▶ [SOURCE RECORDS]
___
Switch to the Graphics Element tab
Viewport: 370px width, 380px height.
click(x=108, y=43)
___
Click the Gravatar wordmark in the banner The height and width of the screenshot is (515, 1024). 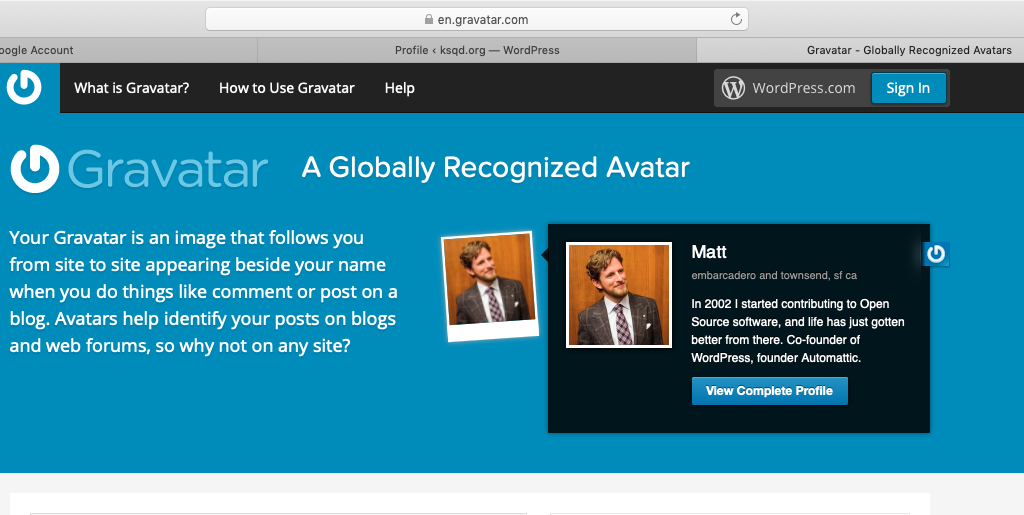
___
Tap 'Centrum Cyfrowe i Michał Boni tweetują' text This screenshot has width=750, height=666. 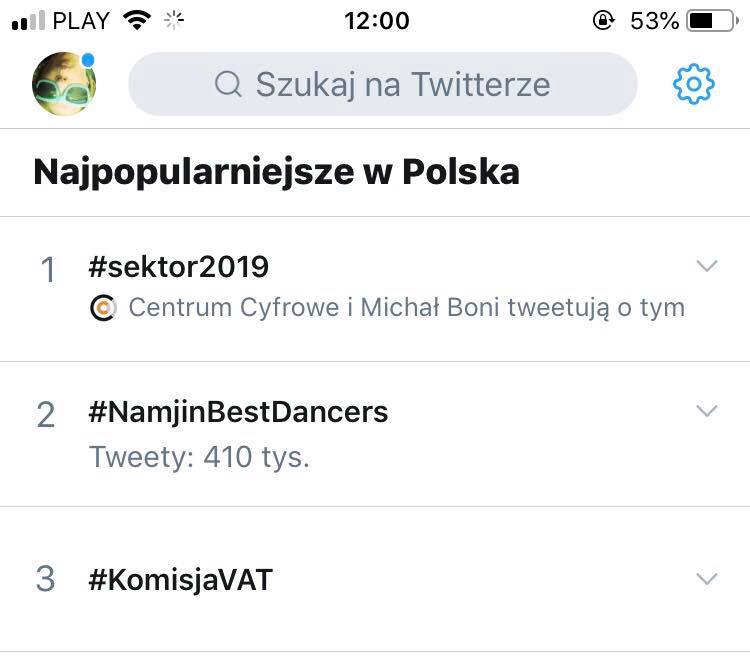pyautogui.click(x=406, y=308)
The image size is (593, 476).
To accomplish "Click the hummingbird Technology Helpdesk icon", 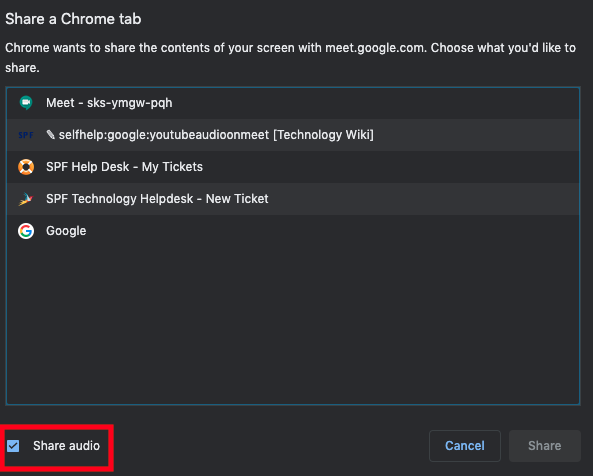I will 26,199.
___
▶ [WRITTEN PROBLEM] Recast the stretch of lines that opens with the line containing "Switch to the Graphics Element tab" and closes with the line containing "click(x=108, y=43)" as a Markdown table with the columns Row and Line, leaving out any blank lines.

▶ [EXERCISE RESULT]
| Row | Line |
|---|---|
| 1 | Switch to the Graphics Element tab |
| 2 | Viewport: 370px width, 380px height. |
| 3 | click(x=108, y=43) |